Creating plots in R using ggplot2 - part 10: boxplots

written in r, ggplot2, r graphing tutorials

This is the tenth tutorial in a series on using ggplot2 I am creating with Mauricio Vargas Sepúlveda. In this tutorial we will demonstrate some of the many options the ggplot2 package has for creating and customising boxplots. We will use R’s airquality dataset in the datasets package.

Mauricio and I have also published these graphing posts as a book on Leanpub. We tend to put any changes or updates to the code in the book before these blog posts, so please check it out if you have any issues with the code examples in this post; otherwise feel free to contact us with any questions!

The first thing to do is load in the data, as below. We’ll convert Month into a labelled factor in order to use it as our grouping variable.

rm(list = ls())
library(datasets)
library(ggplot2)

data(airquality)
airquality$Month <- factor(airquality$Month,
                           labels = c("May", "Jun", "Jul", "Aug", "Sep"))

In this tutorial, we will work towards creating the boxplot below. We will take you from a basic boxplot and explain all the customisations we add to the code step-by-step.

plot of chunk box_final

Basic boxplot

In order to initialise a plot we tell ggplot that airquality is our data, and specify that our x-axis plots the Month variable and our y-axis plots the Ozone variable. We then instruct ggplot to render this as a boxplot by adding the geom_boxplot() option.

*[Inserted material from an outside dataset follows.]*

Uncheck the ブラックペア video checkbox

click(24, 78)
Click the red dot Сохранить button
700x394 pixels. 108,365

p10 <- ggplot(airquality, aes(x = Month, y = Ozone)) +
        geom_boxplot()
p10

plot of chunk box_1

Customising axis labels

In order to change the axis labels, we have a couple of options. In this case, we have used the scale_x_discrete and scale_y_continuous options, as these have further customisation options for the axes we will use below. In each, we add the desired name to the name argument as a string.

p10 <- p10 + scale_x_discrete(name = "Month") +
        scale_y_continuous(name = "Mean ozone in parts per billion")
p10

plot of chunk box_2

ggplot also allows for the use of multiline names (in both axes and titles). Here, we’ve changed the y-axis label so that it goes over two lines using the \n character to break the line.

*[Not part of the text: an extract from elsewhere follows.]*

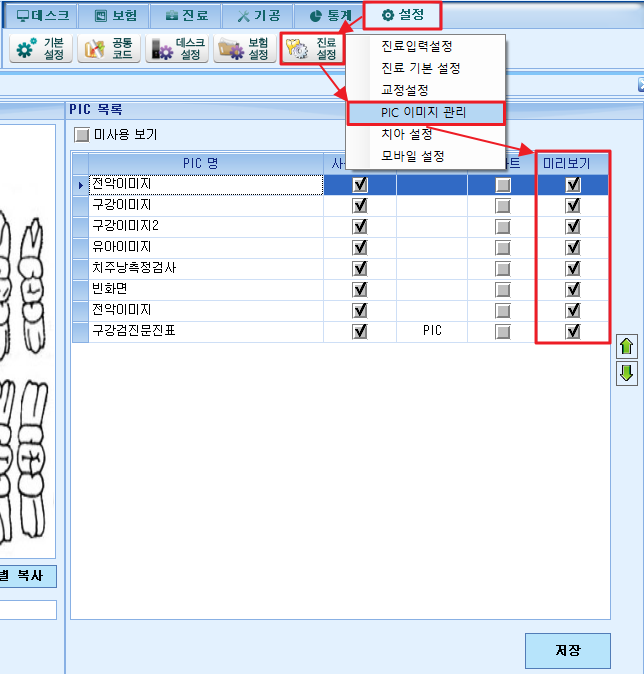Viewport: 644px width, 674px height.
Task: Move selected PIC down with green arrow
Action: 626,374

p10 <- p10 + scale_y_continuous(name = "Mean ozone in\nparts per billion")
p10

plot of chunk box_3

Changing axis ticks

The next thing we will change is the axis ticks. Let’s make the y-axis ticks appear at every 25 units rather than 50 using the breaks = seq(0, 175, 25) argument in scale_y_continuous. (The seq function is a base R function that indicates the start and endpoints and the units to increment by respectively. See help(seq) for more information.) We ensure that the y-axis begins and ends where we want by also adding the argument limits = c(0, 175) to scale_y_continuous.

p10 <- p10 + scale_y_continuous(name = "Mean ozone in\nparts per billion",
                              breaks = seq(0, 175, 25),
                              limits=c(0, 175))
p10

plot of chunk box_4

Adding a title

To add a title, we include the option ggtitle and include the name of the graph as a string argument.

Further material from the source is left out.